Task to complete.
Can you format the stretch of rows below, from the line containing "The image size is (345, 417)." through the line containing "Looking at the screenshot, I should pos(378,247).", as a JSON list of strings with one string per line and blank lines omitted?

Data shown.
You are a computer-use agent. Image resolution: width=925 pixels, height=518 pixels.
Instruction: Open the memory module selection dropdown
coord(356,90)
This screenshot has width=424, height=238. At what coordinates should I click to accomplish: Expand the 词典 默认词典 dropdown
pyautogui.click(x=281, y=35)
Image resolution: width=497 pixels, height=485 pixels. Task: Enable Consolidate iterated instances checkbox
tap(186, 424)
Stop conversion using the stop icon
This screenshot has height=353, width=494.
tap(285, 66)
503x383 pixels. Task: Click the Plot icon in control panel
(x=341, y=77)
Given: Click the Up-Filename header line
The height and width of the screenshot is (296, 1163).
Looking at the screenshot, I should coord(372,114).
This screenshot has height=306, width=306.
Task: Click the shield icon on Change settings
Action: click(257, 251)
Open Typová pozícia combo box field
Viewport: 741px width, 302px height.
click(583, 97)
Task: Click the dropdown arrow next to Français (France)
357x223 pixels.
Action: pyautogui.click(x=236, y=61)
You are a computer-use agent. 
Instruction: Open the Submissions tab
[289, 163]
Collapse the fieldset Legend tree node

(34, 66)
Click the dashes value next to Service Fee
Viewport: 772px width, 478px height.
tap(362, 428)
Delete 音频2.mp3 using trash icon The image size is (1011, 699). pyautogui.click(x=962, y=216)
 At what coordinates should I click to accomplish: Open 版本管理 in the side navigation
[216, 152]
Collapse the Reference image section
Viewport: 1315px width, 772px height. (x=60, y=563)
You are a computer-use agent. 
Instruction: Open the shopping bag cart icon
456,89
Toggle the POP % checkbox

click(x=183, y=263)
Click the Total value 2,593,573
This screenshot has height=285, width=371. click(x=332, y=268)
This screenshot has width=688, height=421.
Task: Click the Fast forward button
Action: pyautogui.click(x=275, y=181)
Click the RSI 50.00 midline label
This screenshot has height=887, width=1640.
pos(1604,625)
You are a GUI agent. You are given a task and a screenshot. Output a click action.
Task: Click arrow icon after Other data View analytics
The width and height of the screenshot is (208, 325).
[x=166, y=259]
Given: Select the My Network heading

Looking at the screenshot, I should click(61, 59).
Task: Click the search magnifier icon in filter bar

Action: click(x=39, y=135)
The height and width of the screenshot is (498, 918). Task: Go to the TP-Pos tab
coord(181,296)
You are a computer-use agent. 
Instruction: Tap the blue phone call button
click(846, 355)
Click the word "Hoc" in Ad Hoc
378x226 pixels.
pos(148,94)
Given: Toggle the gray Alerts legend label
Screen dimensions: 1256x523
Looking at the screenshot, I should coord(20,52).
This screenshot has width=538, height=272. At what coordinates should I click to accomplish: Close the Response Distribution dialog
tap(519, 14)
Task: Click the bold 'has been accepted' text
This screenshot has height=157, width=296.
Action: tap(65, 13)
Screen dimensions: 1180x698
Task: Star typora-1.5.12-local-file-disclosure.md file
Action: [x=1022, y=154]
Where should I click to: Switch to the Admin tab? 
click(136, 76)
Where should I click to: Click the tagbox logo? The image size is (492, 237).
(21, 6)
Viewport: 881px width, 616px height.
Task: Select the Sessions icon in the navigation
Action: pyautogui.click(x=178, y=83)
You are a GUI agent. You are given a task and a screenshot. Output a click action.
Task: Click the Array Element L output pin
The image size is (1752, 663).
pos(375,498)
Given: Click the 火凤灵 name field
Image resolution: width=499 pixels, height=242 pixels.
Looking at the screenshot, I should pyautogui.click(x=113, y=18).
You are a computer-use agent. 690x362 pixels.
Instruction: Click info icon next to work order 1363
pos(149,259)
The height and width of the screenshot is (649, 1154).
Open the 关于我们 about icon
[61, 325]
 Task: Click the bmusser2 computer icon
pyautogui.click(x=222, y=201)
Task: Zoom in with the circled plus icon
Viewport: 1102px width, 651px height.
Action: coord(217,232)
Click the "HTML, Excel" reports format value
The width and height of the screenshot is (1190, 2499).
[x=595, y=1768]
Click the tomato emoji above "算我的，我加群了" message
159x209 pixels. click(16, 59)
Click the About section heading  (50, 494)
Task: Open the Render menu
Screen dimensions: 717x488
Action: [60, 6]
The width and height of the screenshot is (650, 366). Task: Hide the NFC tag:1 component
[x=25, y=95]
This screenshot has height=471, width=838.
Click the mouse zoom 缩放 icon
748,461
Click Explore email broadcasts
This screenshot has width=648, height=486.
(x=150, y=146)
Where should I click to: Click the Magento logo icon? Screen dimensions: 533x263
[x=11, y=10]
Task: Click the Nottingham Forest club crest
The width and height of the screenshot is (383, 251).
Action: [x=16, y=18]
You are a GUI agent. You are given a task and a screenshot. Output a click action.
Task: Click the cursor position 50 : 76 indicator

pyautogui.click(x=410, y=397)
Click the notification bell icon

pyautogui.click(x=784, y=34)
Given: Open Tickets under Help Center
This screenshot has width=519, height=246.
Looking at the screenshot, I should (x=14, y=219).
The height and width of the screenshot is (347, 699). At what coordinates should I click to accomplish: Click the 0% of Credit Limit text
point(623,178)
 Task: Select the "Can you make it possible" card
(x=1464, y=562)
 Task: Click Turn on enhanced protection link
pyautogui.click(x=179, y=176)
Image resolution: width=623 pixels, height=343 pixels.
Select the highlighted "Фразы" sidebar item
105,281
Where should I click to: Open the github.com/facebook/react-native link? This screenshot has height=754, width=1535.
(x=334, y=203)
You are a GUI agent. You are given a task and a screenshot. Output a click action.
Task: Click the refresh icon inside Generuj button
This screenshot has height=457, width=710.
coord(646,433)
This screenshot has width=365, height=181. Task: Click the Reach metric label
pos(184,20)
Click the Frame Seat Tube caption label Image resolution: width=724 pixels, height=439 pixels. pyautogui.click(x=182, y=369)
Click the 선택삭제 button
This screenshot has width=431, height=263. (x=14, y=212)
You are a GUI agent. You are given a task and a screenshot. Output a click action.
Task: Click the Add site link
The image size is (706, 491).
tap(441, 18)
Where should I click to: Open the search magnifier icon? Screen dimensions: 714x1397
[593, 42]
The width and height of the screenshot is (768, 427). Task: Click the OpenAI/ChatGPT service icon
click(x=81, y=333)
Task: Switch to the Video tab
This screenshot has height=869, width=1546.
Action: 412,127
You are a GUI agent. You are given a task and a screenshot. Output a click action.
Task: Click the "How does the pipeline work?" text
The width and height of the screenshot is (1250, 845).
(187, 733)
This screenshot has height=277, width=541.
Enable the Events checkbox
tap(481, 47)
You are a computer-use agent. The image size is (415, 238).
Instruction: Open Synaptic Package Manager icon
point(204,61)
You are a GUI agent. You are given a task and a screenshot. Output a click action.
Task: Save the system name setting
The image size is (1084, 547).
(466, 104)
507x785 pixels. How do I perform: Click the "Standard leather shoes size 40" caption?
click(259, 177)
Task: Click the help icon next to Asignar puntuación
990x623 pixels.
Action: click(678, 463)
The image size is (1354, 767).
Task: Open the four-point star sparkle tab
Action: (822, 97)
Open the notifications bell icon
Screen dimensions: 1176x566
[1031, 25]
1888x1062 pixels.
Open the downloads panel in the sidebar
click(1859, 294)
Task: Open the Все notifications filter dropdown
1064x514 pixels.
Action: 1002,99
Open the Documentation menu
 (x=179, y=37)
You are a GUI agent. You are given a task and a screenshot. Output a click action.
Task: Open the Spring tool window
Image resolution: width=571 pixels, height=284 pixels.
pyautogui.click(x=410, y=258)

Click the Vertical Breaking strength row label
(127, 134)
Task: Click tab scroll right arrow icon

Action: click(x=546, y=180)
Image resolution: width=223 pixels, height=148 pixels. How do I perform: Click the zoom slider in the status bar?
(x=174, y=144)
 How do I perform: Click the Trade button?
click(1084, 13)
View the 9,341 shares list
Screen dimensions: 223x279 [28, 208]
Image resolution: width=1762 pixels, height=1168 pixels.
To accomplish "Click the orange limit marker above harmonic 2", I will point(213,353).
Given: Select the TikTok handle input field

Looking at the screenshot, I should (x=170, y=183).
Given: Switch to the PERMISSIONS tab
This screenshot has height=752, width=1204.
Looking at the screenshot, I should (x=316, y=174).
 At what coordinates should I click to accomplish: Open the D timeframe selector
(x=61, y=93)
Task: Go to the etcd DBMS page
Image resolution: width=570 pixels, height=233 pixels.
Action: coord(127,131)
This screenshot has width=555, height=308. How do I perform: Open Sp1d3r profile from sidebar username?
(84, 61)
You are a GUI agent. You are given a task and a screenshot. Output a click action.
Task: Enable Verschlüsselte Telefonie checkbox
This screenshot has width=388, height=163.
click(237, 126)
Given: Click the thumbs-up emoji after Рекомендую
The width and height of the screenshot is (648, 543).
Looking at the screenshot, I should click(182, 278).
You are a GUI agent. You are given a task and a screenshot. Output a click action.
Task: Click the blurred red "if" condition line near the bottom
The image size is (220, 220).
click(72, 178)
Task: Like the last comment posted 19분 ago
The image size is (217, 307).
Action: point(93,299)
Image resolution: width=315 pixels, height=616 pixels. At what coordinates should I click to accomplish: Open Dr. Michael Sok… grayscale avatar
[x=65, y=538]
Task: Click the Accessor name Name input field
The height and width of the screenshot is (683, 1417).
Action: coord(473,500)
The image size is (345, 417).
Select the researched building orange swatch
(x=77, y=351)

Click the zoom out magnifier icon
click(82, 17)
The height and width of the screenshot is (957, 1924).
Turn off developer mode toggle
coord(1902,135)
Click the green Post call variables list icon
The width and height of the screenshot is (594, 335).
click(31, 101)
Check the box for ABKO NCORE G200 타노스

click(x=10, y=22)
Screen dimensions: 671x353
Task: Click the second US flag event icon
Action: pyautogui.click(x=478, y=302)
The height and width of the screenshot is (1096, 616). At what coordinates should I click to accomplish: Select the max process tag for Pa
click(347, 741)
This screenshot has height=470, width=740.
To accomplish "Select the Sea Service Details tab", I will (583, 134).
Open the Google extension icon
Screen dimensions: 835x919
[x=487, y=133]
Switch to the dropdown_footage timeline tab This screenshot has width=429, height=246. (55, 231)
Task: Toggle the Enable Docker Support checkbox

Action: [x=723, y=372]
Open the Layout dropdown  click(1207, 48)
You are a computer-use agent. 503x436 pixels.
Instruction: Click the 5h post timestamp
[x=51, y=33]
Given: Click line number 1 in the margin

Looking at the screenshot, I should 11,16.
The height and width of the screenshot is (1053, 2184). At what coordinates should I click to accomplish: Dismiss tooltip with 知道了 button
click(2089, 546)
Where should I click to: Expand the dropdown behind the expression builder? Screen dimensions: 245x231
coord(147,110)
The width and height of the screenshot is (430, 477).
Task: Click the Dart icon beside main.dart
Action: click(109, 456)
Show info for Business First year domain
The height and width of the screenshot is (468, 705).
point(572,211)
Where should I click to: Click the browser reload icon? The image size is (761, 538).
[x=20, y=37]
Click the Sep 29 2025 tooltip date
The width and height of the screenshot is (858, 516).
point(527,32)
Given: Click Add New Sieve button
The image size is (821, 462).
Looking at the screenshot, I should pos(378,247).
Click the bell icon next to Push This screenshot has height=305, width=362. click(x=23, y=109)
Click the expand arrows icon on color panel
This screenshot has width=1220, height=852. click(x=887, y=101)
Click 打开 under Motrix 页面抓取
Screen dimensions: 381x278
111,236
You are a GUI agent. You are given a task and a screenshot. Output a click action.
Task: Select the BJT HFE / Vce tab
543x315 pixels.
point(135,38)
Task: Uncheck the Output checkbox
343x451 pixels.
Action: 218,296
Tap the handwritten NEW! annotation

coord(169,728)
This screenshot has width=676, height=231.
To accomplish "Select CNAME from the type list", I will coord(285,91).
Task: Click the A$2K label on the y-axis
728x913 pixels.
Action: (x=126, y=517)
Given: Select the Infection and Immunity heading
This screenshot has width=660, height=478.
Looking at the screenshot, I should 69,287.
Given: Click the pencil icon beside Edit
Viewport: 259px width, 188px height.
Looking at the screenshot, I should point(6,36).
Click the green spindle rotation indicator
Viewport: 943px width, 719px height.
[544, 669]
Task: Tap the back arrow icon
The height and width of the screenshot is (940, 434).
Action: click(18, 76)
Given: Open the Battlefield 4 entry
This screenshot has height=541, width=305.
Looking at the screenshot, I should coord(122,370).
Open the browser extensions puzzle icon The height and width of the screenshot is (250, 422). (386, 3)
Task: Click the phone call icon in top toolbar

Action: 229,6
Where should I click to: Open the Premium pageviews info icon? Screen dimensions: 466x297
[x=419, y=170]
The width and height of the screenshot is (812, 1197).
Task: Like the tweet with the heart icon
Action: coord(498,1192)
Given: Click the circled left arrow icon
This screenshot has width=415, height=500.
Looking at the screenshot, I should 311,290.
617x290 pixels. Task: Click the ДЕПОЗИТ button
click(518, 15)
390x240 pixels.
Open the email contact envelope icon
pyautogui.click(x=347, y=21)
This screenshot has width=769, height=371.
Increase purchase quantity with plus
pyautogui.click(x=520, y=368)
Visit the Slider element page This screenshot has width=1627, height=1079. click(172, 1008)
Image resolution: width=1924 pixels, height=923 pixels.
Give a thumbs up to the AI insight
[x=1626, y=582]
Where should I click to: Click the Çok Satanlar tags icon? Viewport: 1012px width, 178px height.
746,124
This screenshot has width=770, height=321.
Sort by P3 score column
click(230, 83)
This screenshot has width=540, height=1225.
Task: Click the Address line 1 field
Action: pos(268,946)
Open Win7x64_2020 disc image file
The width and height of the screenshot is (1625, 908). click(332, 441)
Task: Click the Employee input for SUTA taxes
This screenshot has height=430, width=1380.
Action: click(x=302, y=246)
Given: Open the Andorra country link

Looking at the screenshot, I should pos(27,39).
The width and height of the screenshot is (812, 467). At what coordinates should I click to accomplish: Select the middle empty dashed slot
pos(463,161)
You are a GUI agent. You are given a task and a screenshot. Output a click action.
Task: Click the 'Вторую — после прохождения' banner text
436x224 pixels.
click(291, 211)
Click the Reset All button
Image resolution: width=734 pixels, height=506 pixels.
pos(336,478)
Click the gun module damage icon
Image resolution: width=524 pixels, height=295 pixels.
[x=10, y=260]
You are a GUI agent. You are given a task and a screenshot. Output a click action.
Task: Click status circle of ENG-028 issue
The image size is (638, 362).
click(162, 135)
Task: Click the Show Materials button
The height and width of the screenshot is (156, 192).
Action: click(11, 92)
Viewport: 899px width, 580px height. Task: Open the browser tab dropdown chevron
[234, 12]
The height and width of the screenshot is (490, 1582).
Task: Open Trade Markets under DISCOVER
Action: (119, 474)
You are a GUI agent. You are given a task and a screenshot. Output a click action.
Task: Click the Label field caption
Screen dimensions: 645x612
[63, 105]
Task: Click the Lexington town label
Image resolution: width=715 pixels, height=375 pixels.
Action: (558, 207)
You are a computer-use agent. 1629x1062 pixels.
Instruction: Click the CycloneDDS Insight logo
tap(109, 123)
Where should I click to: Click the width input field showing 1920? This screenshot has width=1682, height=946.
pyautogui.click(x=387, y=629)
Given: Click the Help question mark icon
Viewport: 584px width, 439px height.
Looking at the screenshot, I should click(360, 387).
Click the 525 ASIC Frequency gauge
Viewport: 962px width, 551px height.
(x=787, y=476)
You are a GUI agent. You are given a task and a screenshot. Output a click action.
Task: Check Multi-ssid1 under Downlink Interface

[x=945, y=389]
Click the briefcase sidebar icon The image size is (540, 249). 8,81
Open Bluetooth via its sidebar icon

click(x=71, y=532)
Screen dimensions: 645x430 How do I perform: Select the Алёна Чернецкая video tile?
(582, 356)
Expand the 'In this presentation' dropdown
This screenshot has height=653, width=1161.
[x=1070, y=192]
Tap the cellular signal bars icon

Answer to the exercise.
[
  "The image size is (345, 417).",
  "Select the researched building orange swatch",
  "(x=77, y=351)",
  "Click the zoom out magnifier icon",
  "click(82, 17)",
  "The height and width of the screenshot is (957, 1924).",
  "Turn off developer mode toggle",
  "coord(1902,135)",
  "Click the green Post call variables list icon",
  "The width and height of the screenshot is (594, 335).",
  "click(31, 101)",
  "Check the box for ABKO NCORE G200 타노스",
  "click(x=10, y=22)",
  "Screen dimensions: 671x353",
  "Task: Click the second US flag event icon",
  "Action: pyautogui.click(x=478, y=302)",
  "The height and width of the screenshot is (1096, 616). At what coordinates should I click to accomplish: Select the max process tag for Pa",
  "click(347, 741)",
  "This screenshot has height=470, width=740.",
  "To accomplish \"Select the Sea Service Details tab\", I will (583, 134).",
  "Open the Google extension icon",
  "Screen dimensions: 835x919",
  "[x=487, y=133]",
  "Switch to the dropdown_footage timeline tab This screenshot has width=429, height=246. (55, 231)",
  "Task: Toggle the Enable Docker Support checkbox",
  "Action: [x=723, y=372]",
  "Open the Layout dropdown  click(1207, 48)",
  "You are a computer-use agent. 503x436 pixels.",
  "Instruction: Click the 5h post timestamp",
  "[x=51, y=33]",
  "Given: Click line number 1 in the margin",
  "Looking at the screenshot, I should 11,16.",
  "The height and width of the screenshot is (1053, 2184). At what coordinates should I click to accomplish: Dismiss tooltip with 知道了 button",
  "click(2089, 546)",
  "Where should I click to: Expand the dropdown behind the expression builder? Screen dimensions: 245x231",
  "coord(147,110)",
  "The width and height of the screenshot is (430, 477).",
  "Task: Click the Dart icon beside main.dart",
  "Action: click(109, 456)",
  "Show info for Business First year domain",
  "The height and width of the screenshot is (468, 705).",
  "point(572,211)",
  "Where should I click to: Click the browser reload icon? The image size is (761, 538).",
  "[x=20, y=37]",
  "Click the Sep 29 2025 tooltip date",
  "The width and height of the screenshot is (858, 516).",
  "point(527,32)",
  "Given: Click Add New Sieve button",
  "The image size is (821, 462).",
  "Looking at the screenshot, I should pos(378,247)."
]